** Begin Data listing **
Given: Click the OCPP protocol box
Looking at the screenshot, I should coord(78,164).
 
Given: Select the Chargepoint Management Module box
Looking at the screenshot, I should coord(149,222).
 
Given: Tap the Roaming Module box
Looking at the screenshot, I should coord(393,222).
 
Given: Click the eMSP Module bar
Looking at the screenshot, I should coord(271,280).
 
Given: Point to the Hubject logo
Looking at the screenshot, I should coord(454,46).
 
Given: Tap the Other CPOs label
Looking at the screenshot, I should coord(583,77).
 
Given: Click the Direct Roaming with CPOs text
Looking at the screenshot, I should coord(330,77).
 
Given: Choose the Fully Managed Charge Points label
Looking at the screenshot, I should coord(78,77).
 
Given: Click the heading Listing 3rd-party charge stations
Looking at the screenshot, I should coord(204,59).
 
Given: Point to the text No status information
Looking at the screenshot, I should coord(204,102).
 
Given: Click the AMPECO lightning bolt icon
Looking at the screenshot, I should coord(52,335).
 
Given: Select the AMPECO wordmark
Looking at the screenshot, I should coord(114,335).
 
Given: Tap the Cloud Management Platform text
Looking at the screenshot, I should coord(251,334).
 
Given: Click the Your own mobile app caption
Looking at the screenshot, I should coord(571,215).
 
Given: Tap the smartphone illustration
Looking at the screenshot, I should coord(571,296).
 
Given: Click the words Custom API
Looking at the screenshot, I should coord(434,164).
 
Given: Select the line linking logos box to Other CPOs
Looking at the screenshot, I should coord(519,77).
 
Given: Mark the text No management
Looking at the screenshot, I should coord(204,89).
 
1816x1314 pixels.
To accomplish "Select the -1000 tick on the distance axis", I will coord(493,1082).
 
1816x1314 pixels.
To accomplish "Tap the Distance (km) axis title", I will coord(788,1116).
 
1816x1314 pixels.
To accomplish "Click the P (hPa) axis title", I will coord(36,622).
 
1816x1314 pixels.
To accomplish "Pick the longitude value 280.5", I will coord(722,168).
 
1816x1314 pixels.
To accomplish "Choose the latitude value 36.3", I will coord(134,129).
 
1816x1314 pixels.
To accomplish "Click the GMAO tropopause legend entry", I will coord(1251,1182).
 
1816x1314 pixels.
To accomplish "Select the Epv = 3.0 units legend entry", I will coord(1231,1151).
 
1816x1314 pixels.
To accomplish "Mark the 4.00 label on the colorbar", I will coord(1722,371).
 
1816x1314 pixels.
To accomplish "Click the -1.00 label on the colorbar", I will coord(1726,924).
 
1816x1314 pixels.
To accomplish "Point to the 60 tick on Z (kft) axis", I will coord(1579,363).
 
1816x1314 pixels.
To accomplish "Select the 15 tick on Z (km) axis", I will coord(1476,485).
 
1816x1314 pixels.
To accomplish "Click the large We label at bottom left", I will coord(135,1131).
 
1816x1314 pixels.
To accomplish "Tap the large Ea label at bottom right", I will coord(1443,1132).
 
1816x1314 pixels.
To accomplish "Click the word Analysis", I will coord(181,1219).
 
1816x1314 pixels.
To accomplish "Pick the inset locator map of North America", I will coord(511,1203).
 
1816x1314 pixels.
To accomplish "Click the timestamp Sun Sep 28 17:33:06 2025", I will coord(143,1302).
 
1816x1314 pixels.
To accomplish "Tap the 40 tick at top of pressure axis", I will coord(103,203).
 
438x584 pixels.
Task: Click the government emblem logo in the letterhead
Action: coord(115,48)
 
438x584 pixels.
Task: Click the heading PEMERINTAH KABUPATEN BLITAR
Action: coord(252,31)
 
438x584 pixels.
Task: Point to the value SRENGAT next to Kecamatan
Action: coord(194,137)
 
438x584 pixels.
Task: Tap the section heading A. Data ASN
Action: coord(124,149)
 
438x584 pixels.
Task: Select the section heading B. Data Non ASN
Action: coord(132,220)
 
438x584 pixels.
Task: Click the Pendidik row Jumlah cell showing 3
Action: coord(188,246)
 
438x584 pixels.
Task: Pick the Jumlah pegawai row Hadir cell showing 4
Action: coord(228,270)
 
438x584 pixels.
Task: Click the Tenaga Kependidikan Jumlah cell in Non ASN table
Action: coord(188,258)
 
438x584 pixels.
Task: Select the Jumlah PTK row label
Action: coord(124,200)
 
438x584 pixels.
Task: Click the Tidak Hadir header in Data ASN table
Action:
** End Data listing **
-- What you will do --
Recast the data from its first line through the line containing "Looking at the screenshot, I should coord(204,59)." as a JSON list of strings, with one string per line and blank lines omitted.

-- Correct output --
[
  "Given: Click the OCPP protocol box",
  "Looking at the screenshot, I should coord(78,164).",
  "Given: Select the Chargepoint Management Module box",
  "Looking at the screenshot, I should coord(149,222).",
  "Given: Tap the Roaming Module box",
  "Looking at the screenshot, I should coord(393,222).",
  "Given: Click the eMSP Module bar",
  "Looking at the screenshot, I should coord(271,280).",
  "Given: Point to the Hubject logo",
  "Looking at the screenshot, I should coord(454,46).",
  "Given: Tap the Other CPOs label",
  "Looking at the screenshot, I should coord(583,77).",
  "Given: Click the Direct Roaming with CPOs text",
  "Looking at the screenshot, I should coord(330,77).",
  "Given: Choose the Fully Managed Charge Points label",
  "Looking at the screenshot, I should coord(78,77).",
  "Given: Click the heading Listing 3rd-party charge stations",
  "Looking at the screenshot, I should coord(204,59)."
]